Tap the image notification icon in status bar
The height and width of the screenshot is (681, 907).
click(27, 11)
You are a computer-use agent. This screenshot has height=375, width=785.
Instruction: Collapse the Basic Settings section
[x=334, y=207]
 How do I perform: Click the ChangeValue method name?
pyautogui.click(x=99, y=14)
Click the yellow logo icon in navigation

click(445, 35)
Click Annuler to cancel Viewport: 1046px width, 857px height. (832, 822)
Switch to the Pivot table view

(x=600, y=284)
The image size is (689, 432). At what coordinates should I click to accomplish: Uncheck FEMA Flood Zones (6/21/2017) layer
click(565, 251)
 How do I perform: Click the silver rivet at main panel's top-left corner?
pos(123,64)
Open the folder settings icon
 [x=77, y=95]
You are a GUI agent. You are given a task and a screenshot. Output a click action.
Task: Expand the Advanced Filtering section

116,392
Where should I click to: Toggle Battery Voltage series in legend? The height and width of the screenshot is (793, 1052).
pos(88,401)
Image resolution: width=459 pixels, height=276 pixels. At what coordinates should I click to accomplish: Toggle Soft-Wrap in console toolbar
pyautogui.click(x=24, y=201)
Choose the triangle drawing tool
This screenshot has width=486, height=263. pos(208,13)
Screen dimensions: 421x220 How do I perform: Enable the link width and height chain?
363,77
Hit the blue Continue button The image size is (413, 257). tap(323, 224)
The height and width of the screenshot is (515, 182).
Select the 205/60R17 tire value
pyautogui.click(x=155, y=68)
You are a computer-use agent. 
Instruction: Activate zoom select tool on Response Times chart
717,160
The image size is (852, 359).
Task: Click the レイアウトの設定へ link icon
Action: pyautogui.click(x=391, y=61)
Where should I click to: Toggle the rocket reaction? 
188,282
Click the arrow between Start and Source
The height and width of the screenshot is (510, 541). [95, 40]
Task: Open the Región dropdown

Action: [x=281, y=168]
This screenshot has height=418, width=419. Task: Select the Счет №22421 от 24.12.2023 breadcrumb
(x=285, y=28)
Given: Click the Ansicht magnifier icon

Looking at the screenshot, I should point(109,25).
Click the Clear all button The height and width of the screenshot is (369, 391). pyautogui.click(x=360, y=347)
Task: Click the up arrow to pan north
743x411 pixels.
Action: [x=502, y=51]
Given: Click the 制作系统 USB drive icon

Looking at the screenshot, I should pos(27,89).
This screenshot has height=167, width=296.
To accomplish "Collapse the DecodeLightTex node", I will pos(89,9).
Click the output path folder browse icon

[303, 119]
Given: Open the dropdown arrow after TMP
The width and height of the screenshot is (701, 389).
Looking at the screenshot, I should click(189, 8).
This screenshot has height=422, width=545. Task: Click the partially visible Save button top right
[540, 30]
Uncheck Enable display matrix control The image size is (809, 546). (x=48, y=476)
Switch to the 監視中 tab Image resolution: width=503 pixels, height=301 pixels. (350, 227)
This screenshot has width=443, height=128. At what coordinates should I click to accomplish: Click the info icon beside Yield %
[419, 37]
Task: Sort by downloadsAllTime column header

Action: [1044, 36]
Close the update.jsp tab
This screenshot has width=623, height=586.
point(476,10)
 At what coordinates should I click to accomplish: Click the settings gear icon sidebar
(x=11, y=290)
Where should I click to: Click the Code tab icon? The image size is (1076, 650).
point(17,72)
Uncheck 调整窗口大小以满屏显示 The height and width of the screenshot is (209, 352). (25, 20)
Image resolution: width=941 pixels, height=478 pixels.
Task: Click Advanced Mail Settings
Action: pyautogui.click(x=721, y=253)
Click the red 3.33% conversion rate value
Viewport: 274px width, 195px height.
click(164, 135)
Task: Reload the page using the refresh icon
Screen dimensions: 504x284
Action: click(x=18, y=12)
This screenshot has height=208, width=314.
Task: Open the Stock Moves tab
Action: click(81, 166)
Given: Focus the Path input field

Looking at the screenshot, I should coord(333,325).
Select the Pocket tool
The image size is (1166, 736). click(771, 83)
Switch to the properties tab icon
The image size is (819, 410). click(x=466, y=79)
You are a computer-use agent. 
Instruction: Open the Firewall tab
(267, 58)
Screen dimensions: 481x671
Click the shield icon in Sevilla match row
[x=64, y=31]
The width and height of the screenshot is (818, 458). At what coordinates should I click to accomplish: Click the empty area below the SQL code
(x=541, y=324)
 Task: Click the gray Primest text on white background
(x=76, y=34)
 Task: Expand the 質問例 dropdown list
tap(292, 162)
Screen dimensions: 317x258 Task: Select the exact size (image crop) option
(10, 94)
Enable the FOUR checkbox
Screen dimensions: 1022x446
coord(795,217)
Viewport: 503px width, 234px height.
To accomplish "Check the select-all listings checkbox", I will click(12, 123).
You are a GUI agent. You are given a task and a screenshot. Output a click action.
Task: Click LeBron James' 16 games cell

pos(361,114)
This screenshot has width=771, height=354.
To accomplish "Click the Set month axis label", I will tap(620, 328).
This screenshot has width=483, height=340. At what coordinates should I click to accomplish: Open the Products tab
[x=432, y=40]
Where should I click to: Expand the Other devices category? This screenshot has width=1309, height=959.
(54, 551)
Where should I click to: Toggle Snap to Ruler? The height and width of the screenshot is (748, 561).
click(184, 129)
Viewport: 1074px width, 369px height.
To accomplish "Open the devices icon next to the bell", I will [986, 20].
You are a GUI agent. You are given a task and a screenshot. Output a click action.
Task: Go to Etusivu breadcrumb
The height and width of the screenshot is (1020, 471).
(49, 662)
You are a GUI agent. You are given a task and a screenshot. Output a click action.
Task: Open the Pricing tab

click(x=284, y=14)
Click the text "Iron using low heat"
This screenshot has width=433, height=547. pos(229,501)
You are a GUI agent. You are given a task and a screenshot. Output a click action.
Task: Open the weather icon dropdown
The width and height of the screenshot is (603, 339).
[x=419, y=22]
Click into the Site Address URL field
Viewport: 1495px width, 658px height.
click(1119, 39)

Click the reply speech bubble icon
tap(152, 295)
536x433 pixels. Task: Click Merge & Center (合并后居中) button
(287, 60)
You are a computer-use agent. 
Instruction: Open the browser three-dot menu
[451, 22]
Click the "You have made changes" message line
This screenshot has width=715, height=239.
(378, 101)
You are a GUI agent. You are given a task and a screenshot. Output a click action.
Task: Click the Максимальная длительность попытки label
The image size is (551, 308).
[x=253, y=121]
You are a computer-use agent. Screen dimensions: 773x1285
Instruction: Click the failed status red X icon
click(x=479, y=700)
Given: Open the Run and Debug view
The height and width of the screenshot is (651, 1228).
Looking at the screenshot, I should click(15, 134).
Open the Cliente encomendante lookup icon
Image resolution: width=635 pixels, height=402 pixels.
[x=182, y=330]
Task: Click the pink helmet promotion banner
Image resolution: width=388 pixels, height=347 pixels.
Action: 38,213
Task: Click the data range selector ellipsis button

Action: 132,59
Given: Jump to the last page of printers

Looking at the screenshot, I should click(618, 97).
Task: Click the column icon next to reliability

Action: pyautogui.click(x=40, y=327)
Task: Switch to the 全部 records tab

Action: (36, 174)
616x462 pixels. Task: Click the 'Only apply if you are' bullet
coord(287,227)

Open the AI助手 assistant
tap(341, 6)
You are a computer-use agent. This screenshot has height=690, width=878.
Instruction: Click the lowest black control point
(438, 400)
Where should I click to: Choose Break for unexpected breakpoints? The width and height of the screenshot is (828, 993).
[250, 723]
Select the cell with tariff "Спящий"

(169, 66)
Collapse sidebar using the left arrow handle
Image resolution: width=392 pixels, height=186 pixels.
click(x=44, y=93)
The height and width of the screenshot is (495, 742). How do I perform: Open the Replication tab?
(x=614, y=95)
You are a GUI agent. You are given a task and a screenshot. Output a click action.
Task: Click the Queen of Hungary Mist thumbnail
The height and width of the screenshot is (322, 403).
------------------------------------------------------------
▶ **WHAT YOU WILL DO**:
Lines with "label" in the records above: copy every one of them.

▶ **THE ANSWER**:
To accomplish "Click the Set month axis label", I will tap(620, 328).
Task: Click the Максимальная длительность попытки label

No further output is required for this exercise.